[Dataset entries]
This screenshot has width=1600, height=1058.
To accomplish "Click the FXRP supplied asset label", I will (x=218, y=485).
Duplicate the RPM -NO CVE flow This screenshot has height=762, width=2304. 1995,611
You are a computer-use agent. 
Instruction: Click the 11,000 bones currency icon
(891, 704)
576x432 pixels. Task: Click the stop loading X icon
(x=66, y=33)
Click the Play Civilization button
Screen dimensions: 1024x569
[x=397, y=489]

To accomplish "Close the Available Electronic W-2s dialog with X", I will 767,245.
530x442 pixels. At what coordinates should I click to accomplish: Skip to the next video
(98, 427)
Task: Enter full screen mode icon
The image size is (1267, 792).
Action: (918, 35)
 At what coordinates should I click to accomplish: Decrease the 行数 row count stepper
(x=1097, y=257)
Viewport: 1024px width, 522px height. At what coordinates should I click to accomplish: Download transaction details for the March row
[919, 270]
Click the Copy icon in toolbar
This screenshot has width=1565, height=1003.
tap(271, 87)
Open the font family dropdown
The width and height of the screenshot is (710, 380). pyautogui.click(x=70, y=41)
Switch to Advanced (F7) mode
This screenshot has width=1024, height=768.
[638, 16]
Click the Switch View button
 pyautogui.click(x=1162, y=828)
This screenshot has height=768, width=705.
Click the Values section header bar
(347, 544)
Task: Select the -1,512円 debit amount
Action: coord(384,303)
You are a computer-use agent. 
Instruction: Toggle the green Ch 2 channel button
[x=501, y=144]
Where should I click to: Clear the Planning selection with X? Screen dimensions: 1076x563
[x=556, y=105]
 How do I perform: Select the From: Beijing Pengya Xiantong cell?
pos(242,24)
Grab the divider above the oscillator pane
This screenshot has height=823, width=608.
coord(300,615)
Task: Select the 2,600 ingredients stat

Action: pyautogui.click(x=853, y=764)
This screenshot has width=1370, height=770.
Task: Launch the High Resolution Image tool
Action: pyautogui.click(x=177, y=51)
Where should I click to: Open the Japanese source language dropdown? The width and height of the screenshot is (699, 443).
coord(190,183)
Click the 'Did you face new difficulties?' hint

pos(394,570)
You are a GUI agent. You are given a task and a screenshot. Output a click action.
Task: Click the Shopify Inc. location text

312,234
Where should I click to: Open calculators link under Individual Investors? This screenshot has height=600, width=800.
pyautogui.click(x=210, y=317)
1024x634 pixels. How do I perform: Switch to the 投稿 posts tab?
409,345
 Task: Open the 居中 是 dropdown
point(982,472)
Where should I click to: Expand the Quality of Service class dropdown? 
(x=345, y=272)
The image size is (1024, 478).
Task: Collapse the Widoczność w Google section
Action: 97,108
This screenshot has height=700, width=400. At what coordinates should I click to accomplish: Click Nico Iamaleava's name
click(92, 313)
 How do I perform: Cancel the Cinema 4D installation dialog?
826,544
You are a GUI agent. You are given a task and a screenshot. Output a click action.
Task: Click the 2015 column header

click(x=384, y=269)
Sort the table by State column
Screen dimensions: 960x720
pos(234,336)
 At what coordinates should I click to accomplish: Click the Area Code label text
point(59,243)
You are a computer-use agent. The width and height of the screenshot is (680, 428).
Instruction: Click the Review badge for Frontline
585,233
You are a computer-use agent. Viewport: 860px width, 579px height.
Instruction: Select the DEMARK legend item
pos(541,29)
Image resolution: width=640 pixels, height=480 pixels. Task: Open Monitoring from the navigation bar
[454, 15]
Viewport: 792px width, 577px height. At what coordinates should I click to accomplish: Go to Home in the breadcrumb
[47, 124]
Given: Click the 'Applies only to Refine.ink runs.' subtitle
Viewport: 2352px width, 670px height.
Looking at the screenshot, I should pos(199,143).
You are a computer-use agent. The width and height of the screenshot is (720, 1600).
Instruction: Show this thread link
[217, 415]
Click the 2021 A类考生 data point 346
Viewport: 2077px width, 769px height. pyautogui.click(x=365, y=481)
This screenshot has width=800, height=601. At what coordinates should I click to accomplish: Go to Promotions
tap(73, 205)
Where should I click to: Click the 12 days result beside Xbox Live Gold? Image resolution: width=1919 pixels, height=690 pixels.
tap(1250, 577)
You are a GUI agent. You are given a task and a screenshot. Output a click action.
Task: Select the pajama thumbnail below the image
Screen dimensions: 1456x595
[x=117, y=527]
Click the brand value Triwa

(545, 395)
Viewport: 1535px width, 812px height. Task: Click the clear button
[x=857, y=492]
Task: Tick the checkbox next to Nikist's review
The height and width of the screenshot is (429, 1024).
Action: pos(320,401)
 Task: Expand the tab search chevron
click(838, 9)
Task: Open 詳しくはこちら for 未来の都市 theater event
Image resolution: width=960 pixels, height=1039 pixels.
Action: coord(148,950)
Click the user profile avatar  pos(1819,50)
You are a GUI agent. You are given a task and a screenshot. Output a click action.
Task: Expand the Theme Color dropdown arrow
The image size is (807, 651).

◆ TASK BRIEF
Reproduce the data above exactly, leaving nothing out.

◆ WRITTEN SOLUTION
This screenshot has width=1600, height=1058.
To accomplish "Click the FXRP supplied asset label", I will (x=218, y=485).
Duplicate the RPM -NO CVE flow This screenshot has height=762, width=2304. 1995,611
You are a computer-use agent. 
Instruction: Click the 11,000 bones currency icon
(891, 704)
576x432 pixels. Task: Click the stop loading X icon
(x=66, y=33)
Click the Play Civilization button
Screen dimensions: 1024x569
[x=397, y=489]

To accomplish "Close the Available Electronic W-2s dialog with X", I will 767,245.
530x442 pixels. At what coordinates should I click to accomplish: Skip to the next video
(98, 427)
Task: Enter full screen mode icon
The image size is (1267, 792).
Action: (918, 35)
 At what coordinates should I click to accomplish: Decrease the 行数 row count stepper
(x=1097, y=257)
Viewport: 1024px width, 522px height. At what coordinates should I click to accomplish: Download transaction details for the March row
[919, 270]
Click the Copy icon in toolbar
This screenshot has width=1565, height=1003.
tap(271, 87)
Open the font family dropdown
The width and height of the screenshot is (710, 380). pyautogui.click(x=70, y=41)
Switch to Advanced (F7) mode
This screenshot has width=1024, height=768.
[638, 16]
Click the Switch View button
 pyautogui.click(x=1162, y=828)
This screenshot has height=768, width=705.
Click the Values section header bar
(347, 544)
Task: Select the -1,512円 debit amount
Action: coord(384,303)
You are a computer-use agent. 
Instruction: Toggle the green Ch 2 channel button
[x=501, y=144]
Where should I click to: Clear the Planning selection with X? Screen dimensions: 1076x563
[x=556, y=105]
 How do I perform: Select the From: Beijing Pengya Xiantong cell?
pos(242,24)
Grab the divider above the oscillator pane
This screenshot has height=823, width=608.
coord(300,615)
Task: Select the 2,600 ingredients stat

Action: pyautogui.click(x=853, y=764)
This screenshot has width=1370, height=770.
Task: Launch the High Resolution Image tool
Action: pyautogui.click(x=177, y=51)
Where should I click to: Open the Japanese source language dropdown? The width and height of the screenshot is (699, 443).
coord(190,183)
Click the 'Did you face new difficulties?' hint

pos(394,570)
You are a GUI agent. You are given a task and a screenshot. Output a click action.
Task: Click the Shopify Inc. location text

312,234
Where should I click to: Open calculators link under Individual Investors? This screenshot has height=600, width=800.
pyautogui.click(x=210, y=317)
1024x634 pixels. How do I perform: Switch to the 投稿 posts tab?
409,345
 Task: Open the 居中 是 dropdown
point(982,472)
Where should I click to: Expand the Quality of Service class dropdown? 
(x=345, y=272)
The image size is (1024, 478).
Task: Collapse the Widoczność w Google section
Action: 97,108
This screenshot has height=700, width=400. At what coordinates should I click to accomplish: Click Nico Iamaleava's name
click(92, 313)
 How do I perform: Cancel the Cinema 4D installation dialog?
826,544
You are a GUI agent. You are given a task and a screenshot. Output a click action.
Task: Click the 2015 column header

click(x=384, y=269)
Sort the table by State column
Screen dimensions: 960x720
pos(234,336)
 At what coordinates should I click to accomplish: Click the Area Code label text
point(59,243)
You are a computer-use agent. The width and height of the screenshot is (680, 428).
Instruction: Click the Review badge for Frontline
585,233
You are a computer-use agent. Viewport: 860px width, 579px height.
Instruction: Select the DEMARK legend item
pos(541,29)
Image resolution: width=640 pixels, height=480 pixels. Task: Open Monitoring from the navigation bar
[454, 15]
Viewport: 792px width, 577px height. At what coordinates should I click to accomplish: Go to Home in the breadcrumb
[47, 124]
Given: Click the 'Applies only to Refine.ink runs.' subtitle
Viewport: 2352px width, 670px height.
Looking at the screenshot, I should pos(199,143).
You are a computer-use agent. The width and height of the screenshot is (720, 1600).
Instruction: Show this thread link
[217, 415]
Click the 2021 A类考生 data point 346
Viewport: 2077px width, 769px height. pyautogui.click(x=365, y=481)
This screenshot has width=800, height=601. At what coordinates should I click to accomplish: Go to Promotions
tap(73, 205)
Where should I click to: Click the 12 days result beside Xbox Live Gold? Image resolution: width=1919 pixels, height=690 pixels.
tap(1250, 577)
You are a GUI agent. You are given a task and a screenshot. Output a click action.
Task: Select the pajama thumbnail below the image
Screen dimensions: 1456x595
[x=117, y=527]
Click the brand value Triwa

(545, 395)
Viewport: 1535px width, 812px height. Task: Click the clear button
[x=857, y=492]
Task: Tick the checkbox next to Nikist's review
The height and width of the screenshot is (429, 1024).
Action: pos(320,401)
 Task: Expand the tab search chevron
click(838, 9)
Task: Open 詳しくはこちら for 未来の都市 theater event
Image resolution: width=960 pixels, height=1039 pixels.
Action: coord(148,950)
Click the user profile avatar  pos(1819,50)
You are a GUI agent. You are given a task and a screenshot. Output a click action.
Task: Expand the Theme Color dropdown arrow
The image size is (807, 651).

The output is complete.